Filmmaker: I believe you were at the Donmar Warehouse in London under Sam Mendes.
Crowley: Yes, Sam was the one who brought me in there for the first play I directed there, and then he asked me to become an associate director there, which meant basically having a desk there and doing one or two plays a year there. We were quite different and I think that’s what drew him to me, because we had quite different tastes and different styles and aesthetics as directors. When he went to make films, it was amazing that he leapt straight in with American Beauty – and quite inspiring – but he was on a very different path from what I knew would be the truthful one for me to start making films. He’s carried on on that level and it’s just a sort of different approach to doing what you do, but it’s no less true to who each of us are. What was interesting was that in one film he put paid to the notion that theater directors can’t make films, even though you can point at countless examples since the invention of cinema. [laughs] Some directors are more cinematic than others, but it’s not a race, it’s “Is it any good or not? Is it truthful or not?”
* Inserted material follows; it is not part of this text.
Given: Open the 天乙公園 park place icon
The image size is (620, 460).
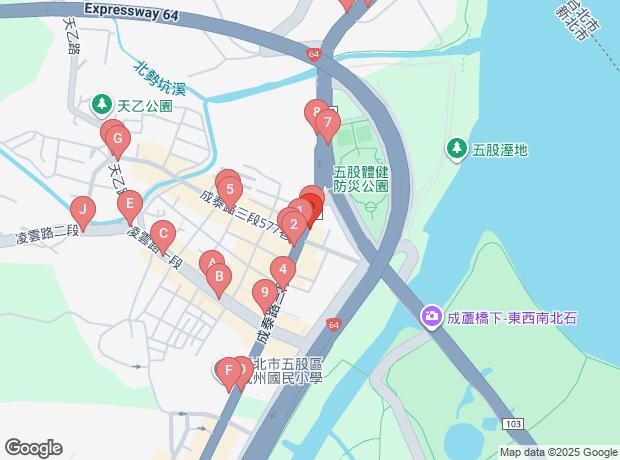Looking at the screenshot, I should pyautogui.click(x=102, y=104).
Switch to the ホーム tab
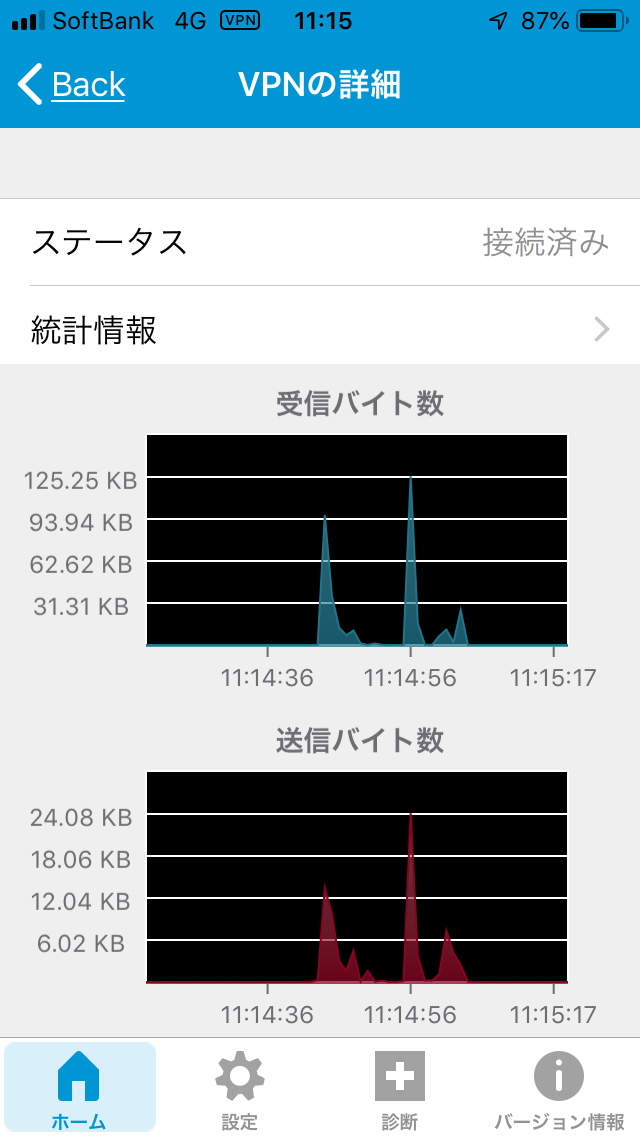Viewport: 640px width, 1136px height. click(80, 1087)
Filmmaker: What’s the strangest experience you’ve had during your time in the film industry?
Crowley: The very first thing that I did was a Beckett film, Come and Go, as part of the Beckett on Film series, and it was a one-day. I was terrified because I was the only person on set who hadn’t been on a film set before. It was on a soundstage and at 8 o’clock the actors turned up and were ready to go, and the second I got on the soundstage I felt an eerie calm come over me. I suddenly felt, “Oh, my God, I’ve never felt this relaxed in the theater.” It was weird.
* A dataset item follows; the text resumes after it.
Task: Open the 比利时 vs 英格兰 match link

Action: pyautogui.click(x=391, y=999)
Filmmaker: What was your dream job as a kid?
Crowley: When I was very young, it was a fireman because I wanted to be like my old man. Then, actually, I got interested in films, but in that way that you love films and you don’t quite distinguish that somebody directs them and somebody acts in them, you just want to be in them. Somewhere around 17 or 18, the idea of directing films appealed, but it felt so miles away from anything you could do in Ireland. It was pre-camcorders, and getting your hands on the actual resources to do it felt akin to joining NASA. So I stumbled into the theater that way but, if I’m to be honest, the desire to make films was always there.
Filmmaker: What’s the smartest decision you ever made?
Crowley: I’m still waiting for it to happen, to be honest. [laughs] I can’t look back at one and say, “Oh, that was really smart,” I’ve just sort of stumbled blindly from mistake to mistake and somehow it works out OK in the end. [laughs] It works out, but it never looks that way when I’m pointing forward. It looks like chaos.